Dataset items
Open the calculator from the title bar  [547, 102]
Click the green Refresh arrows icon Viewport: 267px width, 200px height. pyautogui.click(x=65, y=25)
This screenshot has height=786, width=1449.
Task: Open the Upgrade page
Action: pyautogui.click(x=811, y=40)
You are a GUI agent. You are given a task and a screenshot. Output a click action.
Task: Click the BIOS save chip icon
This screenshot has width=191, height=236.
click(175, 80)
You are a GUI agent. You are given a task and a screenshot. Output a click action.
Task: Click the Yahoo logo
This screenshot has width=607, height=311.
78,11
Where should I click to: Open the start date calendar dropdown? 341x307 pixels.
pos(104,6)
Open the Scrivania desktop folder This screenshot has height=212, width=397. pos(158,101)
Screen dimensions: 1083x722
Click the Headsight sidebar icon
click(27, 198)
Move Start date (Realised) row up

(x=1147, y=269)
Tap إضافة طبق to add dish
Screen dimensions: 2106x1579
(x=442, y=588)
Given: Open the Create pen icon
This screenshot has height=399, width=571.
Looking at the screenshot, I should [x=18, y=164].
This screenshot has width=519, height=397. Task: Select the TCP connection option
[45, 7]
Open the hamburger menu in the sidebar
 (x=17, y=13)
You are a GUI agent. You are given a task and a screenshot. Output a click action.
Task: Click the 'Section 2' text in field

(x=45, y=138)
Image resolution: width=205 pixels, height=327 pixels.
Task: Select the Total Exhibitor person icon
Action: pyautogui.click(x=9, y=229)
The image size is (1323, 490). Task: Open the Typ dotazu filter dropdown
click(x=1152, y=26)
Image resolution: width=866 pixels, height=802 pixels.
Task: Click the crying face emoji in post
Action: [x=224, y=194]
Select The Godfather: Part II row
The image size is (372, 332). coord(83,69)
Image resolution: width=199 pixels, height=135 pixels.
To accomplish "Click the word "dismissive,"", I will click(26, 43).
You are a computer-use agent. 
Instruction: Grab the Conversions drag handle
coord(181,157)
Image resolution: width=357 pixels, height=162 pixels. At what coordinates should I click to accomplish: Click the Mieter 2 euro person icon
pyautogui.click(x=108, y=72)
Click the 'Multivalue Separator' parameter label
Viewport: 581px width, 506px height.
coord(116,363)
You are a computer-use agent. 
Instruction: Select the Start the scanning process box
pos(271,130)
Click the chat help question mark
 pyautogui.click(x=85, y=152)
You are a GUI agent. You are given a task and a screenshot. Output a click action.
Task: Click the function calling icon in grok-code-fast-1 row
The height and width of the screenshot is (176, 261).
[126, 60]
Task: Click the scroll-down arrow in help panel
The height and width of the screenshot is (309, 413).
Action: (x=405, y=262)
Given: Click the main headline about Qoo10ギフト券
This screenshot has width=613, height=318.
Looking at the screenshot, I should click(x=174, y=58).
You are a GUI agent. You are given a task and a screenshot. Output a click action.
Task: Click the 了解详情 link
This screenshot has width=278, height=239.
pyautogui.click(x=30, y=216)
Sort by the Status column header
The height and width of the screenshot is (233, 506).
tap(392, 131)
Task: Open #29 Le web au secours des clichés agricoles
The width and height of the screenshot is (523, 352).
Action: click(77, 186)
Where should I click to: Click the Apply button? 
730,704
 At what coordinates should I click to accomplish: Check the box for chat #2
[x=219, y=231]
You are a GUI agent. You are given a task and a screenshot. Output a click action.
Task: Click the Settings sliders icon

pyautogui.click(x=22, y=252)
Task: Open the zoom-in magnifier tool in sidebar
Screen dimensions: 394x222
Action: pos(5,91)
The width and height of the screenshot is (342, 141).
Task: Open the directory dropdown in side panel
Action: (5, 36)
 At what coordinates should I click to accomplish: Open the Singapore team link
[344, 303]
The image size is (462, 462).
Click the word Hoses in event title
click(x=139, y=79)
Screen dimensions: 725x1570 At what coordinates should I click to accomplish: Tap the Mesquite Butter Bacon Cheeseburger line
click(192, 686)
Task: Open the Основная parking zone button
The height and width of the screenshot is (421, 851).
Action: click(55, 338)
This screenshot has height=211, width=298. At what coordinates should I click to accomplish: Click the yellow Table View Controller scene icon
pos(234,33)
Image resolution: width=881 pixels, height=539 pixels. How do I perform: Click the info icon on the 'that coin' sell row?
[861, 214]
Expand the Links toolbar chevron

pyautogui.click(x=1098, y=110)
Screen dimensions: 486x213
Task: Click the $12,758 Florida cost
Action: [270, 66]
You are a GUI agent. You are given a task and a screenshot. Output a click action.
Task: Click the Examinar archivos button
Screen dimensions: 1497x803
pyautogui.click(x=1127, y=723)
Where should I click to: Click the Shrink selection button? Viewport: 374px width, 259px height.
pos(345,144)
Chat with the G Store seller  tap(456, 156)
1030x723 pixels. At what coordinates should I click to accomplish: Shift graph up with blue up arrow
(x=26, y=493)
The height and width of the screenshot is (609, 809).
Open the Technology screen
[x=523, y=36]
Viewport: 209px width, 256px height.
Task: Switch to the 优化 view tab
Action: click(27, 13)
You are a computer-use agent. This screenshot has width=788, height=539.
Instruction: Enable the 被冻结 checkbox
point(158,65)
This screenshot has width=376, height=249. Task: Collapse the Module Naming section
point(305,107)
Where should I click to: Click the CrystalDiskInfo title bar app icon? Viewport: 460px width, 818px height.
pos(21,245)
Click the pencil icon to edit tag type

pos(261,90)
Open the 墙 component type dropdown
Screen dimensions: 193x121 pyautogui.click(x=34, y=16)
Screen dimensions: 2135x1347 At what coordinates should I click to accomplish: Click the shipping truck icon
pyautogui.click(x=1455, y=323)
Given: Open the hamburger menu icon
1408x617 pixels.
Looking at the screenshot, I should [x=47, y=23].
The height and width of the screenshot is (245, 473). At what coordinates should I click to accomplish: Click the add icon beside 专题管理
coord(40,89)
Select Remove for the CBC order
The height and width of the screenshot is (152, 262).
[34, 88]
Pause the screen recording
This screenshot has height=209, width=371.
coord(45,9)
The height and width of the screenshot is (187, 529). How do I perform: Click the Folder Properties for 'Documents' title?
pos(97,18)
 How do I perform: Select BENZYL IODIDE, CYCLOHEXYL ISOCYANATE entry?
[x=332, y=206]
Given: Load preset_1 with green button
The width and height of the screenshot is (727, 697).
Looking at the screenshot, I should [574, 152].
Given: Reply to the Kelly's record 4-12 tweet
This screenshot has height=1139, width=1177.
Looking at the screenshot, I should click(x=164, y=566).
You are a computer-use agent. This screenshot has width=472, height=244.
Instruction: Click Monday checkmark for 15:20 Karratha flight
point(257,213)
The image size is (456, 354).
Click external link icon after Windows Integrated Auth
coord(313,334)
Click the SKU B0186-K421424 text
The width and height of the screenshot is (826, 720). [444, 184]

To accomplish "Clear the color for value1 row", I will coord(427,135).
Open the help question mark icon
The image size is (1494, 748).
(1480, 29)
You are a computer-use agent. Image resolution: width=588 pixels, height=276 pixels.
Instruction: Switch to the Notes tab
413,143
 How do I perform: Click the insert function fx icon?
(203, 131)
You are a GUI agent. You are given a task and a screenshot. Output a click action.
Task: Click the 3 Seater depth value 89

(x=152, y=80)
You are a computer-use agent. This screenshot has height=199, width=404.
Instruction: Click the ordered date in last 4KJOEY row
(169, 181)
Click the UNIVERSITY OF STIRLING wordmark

What is expected | Using the entries above, output exactly the lines between the line holding "Screen dimensions: 1497x803" and the line holding "The height and width of the screenshot is (609, 809).", end lines included, and nothing more.

Result below |
Screen dimensions: 1497x803
pyautogui.click(x=1127, y=723)
Where should I click to: Click the Shrink selection button? Viewport: 374px width, 259px height.
pos(345,144)
Chat with the G Store seller  tap(456, 156)
1030x723 pixels. At what coordinates should I click to accomplish: Shift graph up with blue up arrow
(x=26, y=493)
The height and width of the screenshot is (609, 809).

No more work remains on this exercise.